After World War 2, the U.S. had the largest gold reserves in the world by far. Along with winning the war, this let the U.S. reconstruct the global monetary system around the dollar.

The new system, created at the Bretton Woods Conference in 1944, tied the currencies of virtually every country in the world to the U.S. dollar through a fixed exchange rate. It also tied the U.S. dollar to Gold at a fixed rate of $35 per ounce.

The dollar was said to be “as good as gold.”

The Bretton Woods system made the U.S. dollar the world’s premier reserve currency. It compelled other countries to store dollars for international trade or to exchange them with the U.S. government for Gold at the promised price.

However, it was doomed to fail.

Runaway spending on warfare and welfare caused the U.S. government to print more dollars than it could back with Gold at the promised price.

By 1967, the number of dollars circulating had drastically increased relative to the amount of Gold backing them. This encouraged foreign countries to exchange their dollars for Gold, draining the U.S. gold supply at an alarming rate and collapsing the London Gold Pool. At this point, it was clear this system was breaking down.

On Sunday night, August 15, 1971, President Nixon interrupted the scheduled T.V. programs and made a surprise announcement to the nation—and the world. He announced the unilateral end of the Bretton Woods system and severed the dollar’s last tie to Gold.

The end of the dollar’s Gold backing had profound geopolitical consequences.

Most critically, it eliminated the main reason foreign countries stored large amounts of U.S. dollars and used the U.S. dollar for international trade. As a result, oil-producing countries began to demand payment in Gold instead of rapidly depreciating dollars.

Clearly, the U.S. would have to create a new monetary system to stabilize the dollar. So it concocted a new scheme… and chose Saudi Arabia as its accomplice. This agreement came to be known as the “petrodollar system.”

The U.S. handpicked Saudi Arabia because of its vast petroleum reserves and dominant position in the global oil market.

Essentially, the petrodollar system was an agreement that the U.S. would guarantee the House of Saud’s survival. In exchange, Saudi Arabia would do three things.

First, it would use its dominant position in OPEC to ensure that all oil transactions would only happen in U.S. dollars.

Second, it would recycle hundreds of billions of U.S. dollars from annual oil revenue into U.S. Treasuries. This lets the U.S. issue more debt and finance previously unimaginable budget deficits.

Third, it would guarantee the oil price within limits acceptable to the U.S. and prevent another oil embargo.

The petrodollar system gave foreign countries another compelling reason to hold and use the dollar. And it preserved the dollar’s unique status as the world’s top reserve currency.

But why oil?

Oil is the largest and most strategic commodity market in the world.

As you can see in the chart below, it dwarfs all other major commodity markets combined. The annual production value of the oil market is ten times bigger than the gold market, for example.

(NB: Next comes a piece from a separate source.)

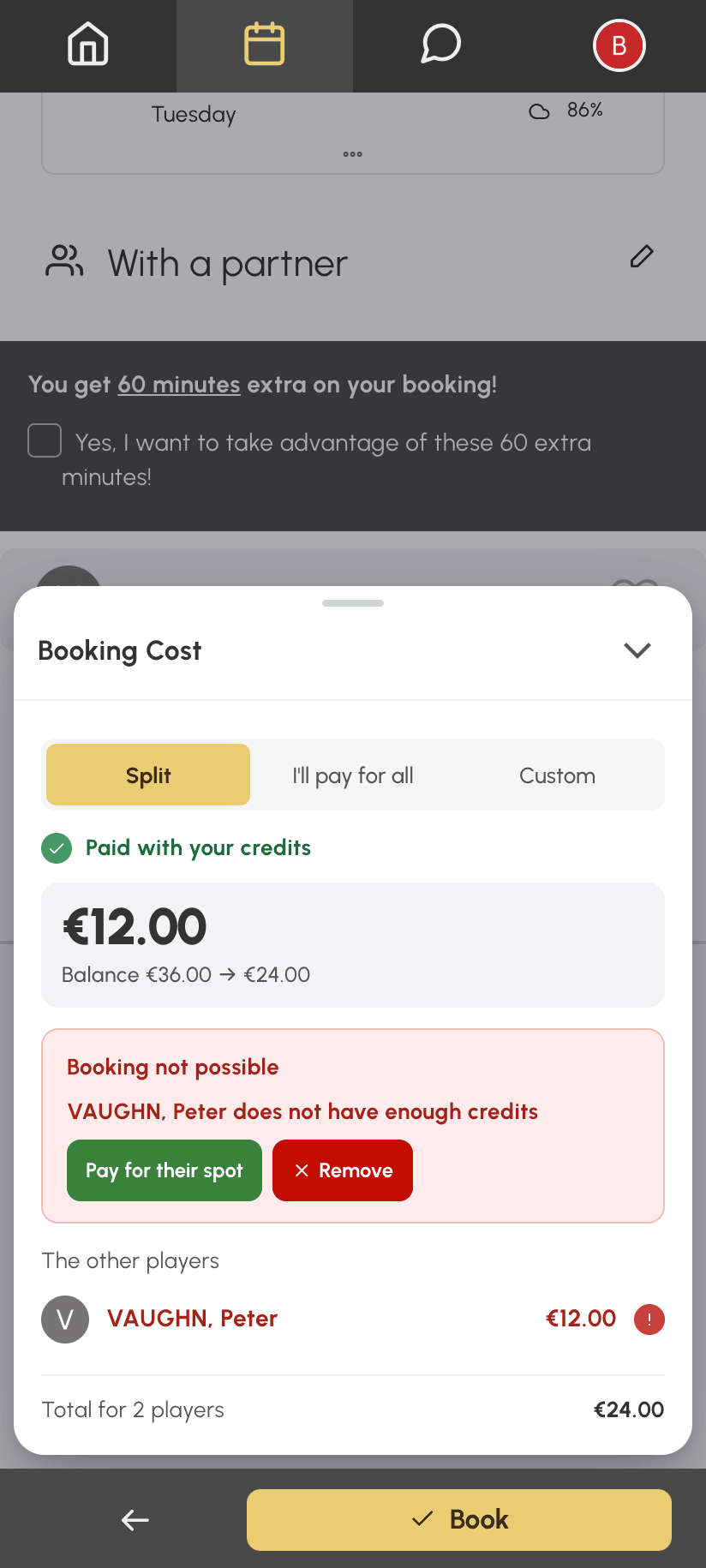
Task: Choose the Custom payment tab
Action: [557, 775]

could-gold-play-significant-role-in-the-decline-of-petrodollar

Every country needs oil. And if foreign countries need U.S. dollars to buy oil, they have a compelling reason to hold U.S. dollars even if they are not backed by a promise to redeem them in Gold.

Think about it… If France wants to buy oil from Saudi Arabia, it must purchase U.S. dollars on the foreign exchange market to pay for the oil first.

This creates a huge artificial market for U.S. dollars and differentiates the U.S. dollar from a purely local currency, like the Mexican peso.

The dollar is just a middleman. It’s used in countless transactions, amounting to trillions of dollars that have nothing to do with U.S. products or services.

Since the oil market is enormous, it acts as a benchmark for international trade. If foreign countries already use dollars for oil, it’s easier to use the dollar for other international trade.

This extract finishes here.